The Archbishop of the Traditional Anglican Communion and primate of the largest conservative Anglican Church in the world has received an endorsement from the U.S. and Central American Church bodies meeting in Portland, Maine this week to begin developing a plan for intercommunion and unity with Rome. The Most Reverend John Hepworth, the Primate of the Traditional Anglican Communion, attended the meeting of the General Synod of the Anglican Church in America during the week of September 20-24. The Church bodies gave him an endorsement of his efforts to re-establish formal unity with the Holy See in Rome.

He has led efforts on behalf of the Church to re-establish unity with the Roman Catholic Church with whom he has had discussions for the last several years. He has also made an effort to establish communion with European Lutherans seeking similar common ground with Rome. "We have no doctrinal differences with Rome which would keep us from being in full communion with each other," said the Archbishop in a recent interview. "The climate is brewing for the Traditional Anglican Communion to be the 27th ecclesial group accepted into communion with Rome and the first church touched by the Reformation to do so. "My broad vision is to see the end of the Reformation of the 16th century. Archbishop Hepworth said if Christians truly believe in the notion of an undivided Church, they ought to discover what it takes to find unity with both East and West and "be liberated from everything that stops it."

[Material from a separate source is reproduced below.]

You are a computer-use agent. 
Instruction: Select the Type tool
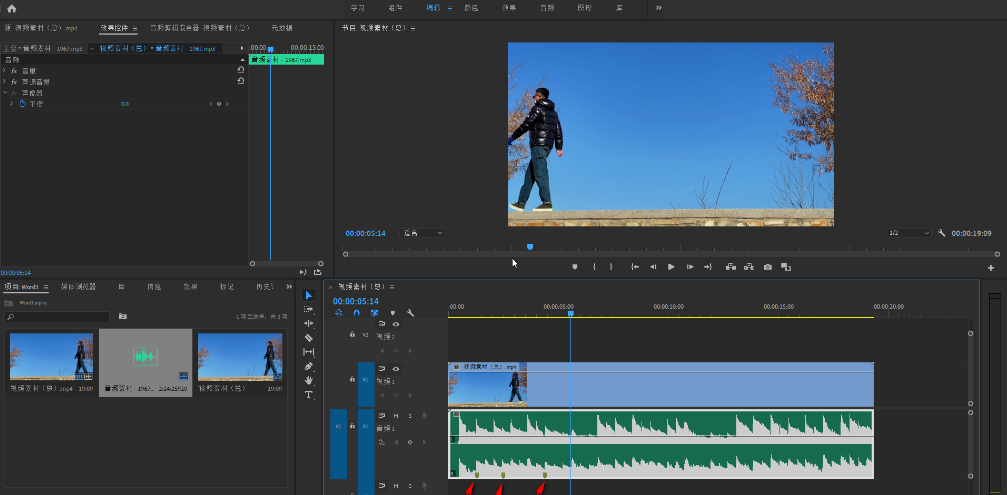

The General Synod of the Anglican Church in America, including the Bishop of Central America, endorsed the efforts of the Primate today in a strong vote of support. The worldwide Traditional Anglican Communion will now begin the preparation of a formal unity plan to present to the Vatican next year outlining how intercommunion may be accomplished. The two churches have similar theological beliefs. The American Church was the last of the jurisdictions to endorse the efforts of the Primate due to timing of their National Synod. The Traditional Anglican Communion has members in 44 countries around the world.

Hat tip to my good friend "Peter Rabbi."